Field experiments show that the experimental result error in the safety monitoring of proximity detection to live high-voltage lines is within 5%. Regardless of whether the high-voltage line is in front of or to the side of the boom, the measured distance and orientation are basically accurate. When the proximity distance is less than the threshold, an alarm is triggered, and the experimental results are consistent with the theoretical situation.
5. Conclusions
This study proposes a high-voltage proximity safety early warning method for autocrane based on the data fusion of electromagnetic sensors and LiDAR, which successfully addresses the issues of measurement deviation and insufficient reliability existing in traditional single-sensor technology under complex environments. By collecting the electric field signals radiated by high-voltage lines in real time and calculating the azimuth angle of live electrical equipment using the MUSIC algorithm, the system can accurately control the LiDAR to perform high-density scanning based on the azimuth angle of the high-voltage live electrical equipment, acquire the 3D point cloud data of the live electrical equipment, and thereby generate an accurate 3D model. This model provides precise data support for calculating the real-time safe distance between the crane boom and the high-voltage live electrical equipment.
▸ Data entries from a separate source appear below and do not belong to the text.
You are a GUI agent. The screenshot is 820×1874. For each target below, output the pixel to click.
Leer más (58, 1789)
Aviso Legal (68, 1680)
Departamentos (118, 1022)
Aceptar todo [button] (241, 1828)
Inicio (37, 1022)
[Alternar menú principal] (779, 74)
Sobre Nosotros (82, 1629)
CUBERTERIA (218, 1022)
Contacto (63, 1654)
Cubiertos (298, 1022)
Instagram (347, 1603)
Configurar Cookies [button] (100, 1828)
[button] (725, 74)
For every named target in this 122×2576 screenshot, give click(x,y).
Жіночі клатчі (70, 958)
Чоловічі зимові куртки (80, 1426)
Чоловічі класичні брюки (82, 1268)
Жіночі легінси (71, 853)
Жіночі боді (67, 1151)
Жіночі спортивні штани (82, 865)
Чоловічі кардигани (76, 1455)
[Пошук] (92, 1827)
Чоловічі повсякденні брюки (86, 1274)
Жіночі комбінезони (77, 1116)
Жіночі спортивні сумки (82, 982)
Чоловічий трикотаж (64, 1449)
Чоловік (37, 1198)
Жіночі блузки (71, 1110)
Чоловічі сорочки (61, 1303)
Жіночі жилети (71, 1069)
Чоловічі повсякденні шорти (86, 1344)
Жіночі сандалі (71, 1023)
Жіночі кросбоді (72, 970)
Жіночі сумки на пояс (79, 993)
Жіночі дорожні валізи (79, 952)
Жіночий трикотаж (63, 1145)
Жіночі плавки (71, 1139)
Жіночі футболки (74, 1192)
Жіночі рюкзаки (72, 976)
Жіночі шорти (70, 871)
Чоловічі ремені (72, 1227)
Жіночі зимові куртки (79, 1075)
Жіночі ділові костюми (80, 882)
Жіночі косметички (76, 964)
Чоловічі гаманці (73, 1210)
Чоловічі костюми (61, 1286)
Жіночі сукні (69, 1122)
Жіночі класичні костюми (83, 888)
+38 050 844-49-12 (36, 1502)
Through the identification of voltage levels and dynamic correction of environmental factors, combined with safety factors, the adaptive threshold calculation method proposed in this paper effectively improves the adaptability and accuracy of the system. The real-time adjustment based on different voltage levels and environmental factors ensures the accurate calculation of the safe distance; furthermore, according to the adaptive threshold and the distance between the boom and the live electrical equipment, hierarchical early warnings and control actions are triggered, which guarantees the provision of efficient and reliable early warning information under different operating environments.
This study provides an innovative safety early warning solution for the high-voltage proximity operations of autocranes, which possess high practicality and promotion value. Especially in hoisting operations near high-voltage power facilities, it can provide more accurate and timely safety guarantees for operators, reduce safety accidents caused by proximity to live electricity or line contact, and improve the safety during the operation process.
However, despite the good performance of the system in experiments, there is still room for further optimization. For instance, the system’s real-time response capability under dynamic position changes in high-voltage lines and extreme environments can be optimized through the integration of more sensors and the adoption of more complex algorithm models. In addition, in the future, by further enhancing the computing capability of hardware devices and accelerating data processing speed, the real-time performance and adaptability of the system can be further improved, enabling it to play a role in a wider range of engineering applications.
In summary, the high-voltage proximity safety early warning method and system proposed in this study provide new ideas and technical approaches for safety monitoring in crane operations. Particularly in complex electromagnetic environments, they exhibit strong application prospects and industrial value.